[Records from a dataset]
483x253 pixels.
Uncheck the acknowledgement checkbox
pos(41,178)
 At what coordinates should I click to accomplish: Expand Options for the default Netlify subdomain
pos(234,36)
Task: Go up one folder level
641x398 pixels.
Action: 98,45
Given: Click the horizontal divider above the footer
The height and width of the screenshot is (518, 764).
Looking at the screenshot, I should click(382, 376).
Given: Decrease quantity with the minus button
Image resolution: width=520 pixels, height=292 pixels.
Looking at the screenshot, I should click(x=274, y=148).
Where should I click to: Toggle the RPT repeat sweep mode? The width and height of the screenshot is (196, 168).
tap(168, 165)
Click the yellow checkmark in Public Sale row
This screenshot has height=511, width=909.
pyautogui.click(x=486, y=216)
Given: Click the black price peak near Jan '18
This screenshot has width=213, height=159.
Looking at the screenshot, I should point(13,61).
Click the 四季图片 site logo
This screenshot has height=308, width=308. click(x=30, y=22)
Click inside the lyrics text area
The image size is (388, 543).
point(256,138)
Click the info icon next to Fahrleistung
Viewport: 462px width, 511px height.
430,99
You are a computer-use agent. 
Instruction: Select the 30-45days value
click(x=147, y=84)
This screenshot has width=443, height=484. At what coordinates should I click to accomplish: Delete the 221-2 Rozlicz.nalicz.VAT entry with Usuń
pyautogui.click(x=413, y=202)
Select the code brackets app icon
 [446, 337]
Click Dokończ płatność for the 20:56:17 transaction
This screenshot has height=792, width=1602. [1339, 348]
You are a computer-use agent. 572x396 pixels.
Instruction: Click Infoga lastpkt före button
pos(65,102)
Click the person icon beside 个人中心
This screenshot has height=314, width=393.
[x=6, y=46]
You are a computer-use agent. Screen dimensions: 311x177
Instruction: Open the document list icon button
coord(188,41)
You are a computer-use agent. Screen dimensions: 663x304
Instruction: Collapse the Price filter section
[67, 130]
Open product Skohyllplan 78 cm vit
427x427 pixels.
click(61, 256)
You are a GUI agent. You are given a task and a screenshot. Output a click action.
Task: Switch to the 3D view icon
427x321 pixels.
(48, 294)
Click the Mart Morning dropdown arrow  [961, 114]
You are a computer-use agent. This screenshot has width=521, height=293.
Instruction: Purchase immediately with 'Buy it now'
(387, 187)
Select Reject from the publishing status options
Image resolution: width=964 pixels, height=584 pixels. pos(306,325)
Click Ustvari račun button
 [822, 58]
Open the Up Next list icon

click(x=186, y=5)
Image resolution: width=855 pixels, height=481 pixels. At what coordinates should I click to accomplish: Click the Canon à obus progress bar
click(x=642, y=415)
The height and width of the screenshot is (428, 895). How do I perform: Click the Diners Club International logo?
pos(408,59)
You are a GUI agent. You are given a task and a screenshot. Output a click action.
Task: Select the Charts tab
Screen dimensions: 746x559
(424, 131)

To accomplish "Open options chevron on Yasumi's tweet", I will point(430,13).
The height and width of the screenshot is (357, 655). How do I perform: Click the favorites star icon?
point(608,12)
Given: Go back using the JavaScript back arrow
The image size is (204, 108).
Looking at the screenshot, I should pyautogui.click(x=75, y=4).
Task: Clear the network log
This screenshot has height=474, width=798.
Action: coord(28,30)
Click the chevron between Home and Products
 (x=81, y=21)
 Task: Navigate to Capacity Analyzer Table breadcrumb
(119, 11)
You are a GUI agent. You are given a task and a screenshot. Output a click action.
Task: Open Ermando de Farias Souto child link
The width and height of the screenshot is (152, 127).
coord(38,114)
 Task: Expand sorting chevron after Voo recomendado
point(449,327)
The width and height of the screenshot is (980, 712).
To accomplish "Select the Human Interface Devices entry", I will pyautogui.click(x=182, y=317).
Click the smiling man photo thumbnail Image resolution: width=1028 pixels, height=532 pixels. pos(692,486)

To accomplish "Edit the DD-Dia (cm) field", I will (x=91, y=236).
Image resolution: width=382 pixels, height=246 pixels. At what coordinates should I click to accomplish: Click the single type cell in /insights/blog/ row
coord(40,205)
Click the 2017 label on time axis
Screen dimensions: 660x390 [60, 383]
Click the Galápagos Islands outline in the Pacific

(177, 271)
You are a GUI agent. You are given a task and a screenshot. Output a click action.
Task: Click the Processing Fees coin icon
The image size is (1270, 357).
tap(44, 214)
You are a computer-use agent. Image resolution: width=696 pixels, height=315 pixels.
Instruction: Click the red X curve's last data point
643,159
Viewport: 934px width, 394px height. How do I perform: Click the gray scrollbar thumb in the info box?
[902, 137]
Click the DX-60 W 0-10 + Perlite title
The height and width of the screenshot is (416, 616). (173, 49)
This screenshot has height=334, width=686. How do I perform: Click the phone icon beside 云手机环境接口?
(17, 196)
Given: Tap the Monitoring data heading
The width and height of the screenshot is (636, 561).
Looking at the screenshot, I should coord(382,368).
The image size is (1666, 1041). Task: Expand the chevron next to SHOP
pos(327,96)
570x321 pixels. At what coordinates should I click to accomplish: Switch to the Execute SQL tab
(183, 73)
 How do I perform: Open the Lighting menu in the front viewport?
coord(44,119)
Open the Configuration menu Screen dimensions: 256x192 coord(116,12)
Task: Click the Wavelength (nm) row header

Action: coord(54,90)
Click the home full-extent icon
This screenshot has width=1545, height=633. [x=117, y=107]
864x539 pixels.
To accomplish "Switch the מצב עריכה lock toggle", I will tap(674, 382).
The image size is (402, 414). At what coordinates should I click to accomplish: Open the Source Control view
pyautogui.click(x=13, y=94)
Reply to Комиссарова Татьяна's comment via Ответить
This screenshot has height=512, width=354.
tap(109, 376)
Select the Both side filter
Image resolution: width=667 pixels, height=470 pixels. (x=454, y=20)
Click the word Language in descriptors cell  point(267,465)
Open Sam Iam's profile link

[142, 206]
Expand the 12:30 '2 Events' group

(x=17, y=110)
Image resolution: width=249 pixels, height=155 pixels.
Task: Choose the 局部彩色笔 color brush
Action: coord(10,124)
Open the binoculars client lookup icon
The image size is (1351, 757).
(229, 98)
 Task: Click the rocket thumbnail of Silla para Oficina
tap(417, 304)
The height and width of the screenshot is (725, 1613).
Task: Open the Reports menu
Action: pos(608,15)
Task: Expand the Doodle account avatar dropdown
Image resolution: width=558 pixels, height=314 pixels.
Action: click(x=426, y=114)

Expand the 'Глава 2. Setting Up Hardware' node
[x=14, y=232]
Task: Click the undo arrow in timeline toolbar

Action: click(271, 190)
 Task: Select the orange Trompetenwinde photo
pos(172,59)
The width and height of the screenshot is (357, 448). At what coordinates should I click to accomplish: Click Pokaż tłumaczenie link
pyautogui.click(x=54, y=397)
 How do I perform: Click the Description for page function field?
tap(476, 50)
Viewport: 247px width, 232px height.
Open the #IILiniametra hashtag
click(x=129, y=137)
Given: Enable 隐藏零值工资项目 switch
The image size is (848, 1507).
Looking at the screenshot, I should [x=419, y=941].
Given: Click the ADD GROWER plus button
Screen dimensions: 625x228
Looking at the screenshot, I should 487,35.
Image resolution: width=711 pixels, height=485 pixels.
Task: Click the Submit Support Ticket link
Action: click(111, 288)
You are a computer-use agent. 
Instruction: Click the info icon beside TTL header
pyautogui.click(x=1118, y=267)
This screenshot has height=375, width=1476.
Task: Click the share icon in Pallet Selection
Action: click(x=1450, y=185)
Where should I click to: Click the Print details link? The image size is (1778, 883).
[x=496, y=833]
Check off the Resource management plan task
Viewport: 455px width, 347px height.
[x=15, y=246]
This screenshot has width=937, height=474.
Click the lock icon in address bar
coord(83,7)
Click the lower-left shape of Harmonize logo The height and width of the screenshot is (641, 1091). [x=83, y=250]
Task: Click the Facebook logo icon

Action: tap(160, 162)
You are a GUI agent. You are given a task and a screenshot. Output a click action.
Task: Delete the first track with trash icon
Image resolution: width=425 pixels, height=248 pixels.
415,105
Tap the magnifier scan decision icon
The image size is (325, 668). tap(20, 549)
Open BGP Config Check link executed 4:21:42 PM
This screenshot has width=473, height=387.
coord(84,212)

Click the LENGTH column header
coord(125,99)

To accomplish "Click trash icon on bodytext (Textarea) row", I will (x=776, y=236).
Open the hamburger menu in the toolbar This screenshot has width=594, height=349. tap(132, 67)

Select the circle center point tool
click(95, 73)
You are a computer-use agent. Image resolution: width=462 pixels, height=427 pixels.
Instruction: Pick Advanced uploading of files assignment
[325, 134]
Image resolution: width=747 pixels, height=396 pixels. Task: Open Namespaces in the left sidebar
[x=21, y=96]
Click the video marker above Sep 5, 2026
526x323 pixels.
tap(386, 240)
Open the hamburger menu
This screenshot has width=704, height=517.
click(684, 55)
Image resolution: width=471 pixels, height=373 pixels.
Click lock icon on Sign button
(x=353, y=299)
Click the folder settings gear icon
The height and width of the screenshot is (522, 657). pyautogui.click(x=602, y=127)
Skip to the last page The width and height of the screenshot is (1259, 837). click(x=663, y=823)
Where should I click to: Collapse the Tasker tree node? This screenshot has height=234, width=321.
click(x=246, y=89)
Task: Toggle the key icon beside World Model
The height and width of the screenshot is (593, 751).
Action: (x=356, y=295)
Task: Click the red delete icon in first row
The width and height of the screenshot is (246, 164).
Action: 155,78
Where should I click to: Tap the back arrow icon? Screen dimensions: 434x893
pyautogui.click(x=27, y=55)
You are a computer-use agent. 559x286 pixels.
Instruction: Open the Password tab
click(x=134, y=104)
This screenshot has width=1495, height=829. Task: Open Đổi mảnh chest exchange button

## Problem requirements
Using the records above, copy all lines that include the word "trash".

## Reply to the exercise
Task: Delete the first track with trash icon
To accomplish "Click trash icon on bodytext (Textarea) row", I will (x=776, y=236).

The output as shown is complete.